Your instructions
Transcribe each line of the records below exactly, excluding any embedded images.

Extracted information

- Opening Delimiter -

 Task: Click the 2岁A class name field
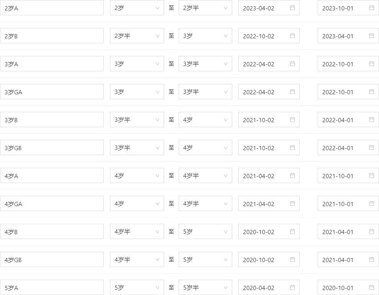tap(52, 8)
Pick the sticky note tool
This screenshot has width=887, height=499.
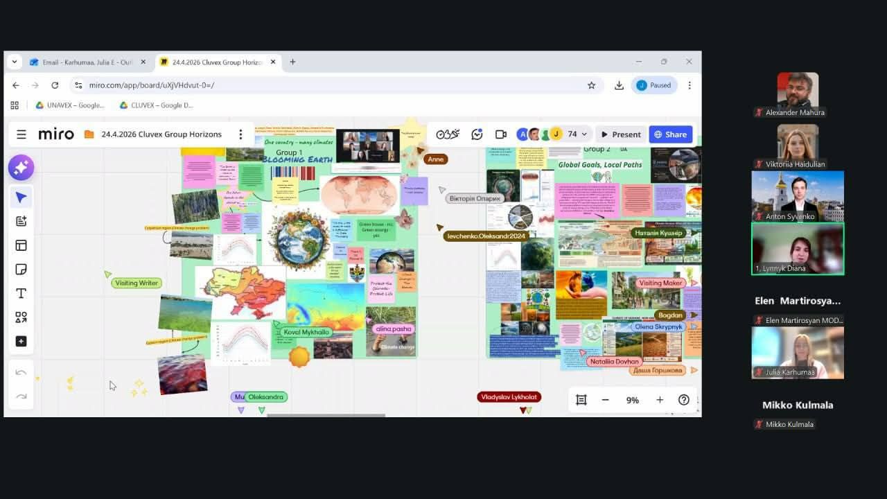point(21,269)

- Closing Delimiter -

Written reply
 Task: Click the 2岁A class name field
tap(52, 8)
Pick the sticky note tool
This screenshot has width=887, height=499.
point(21,269)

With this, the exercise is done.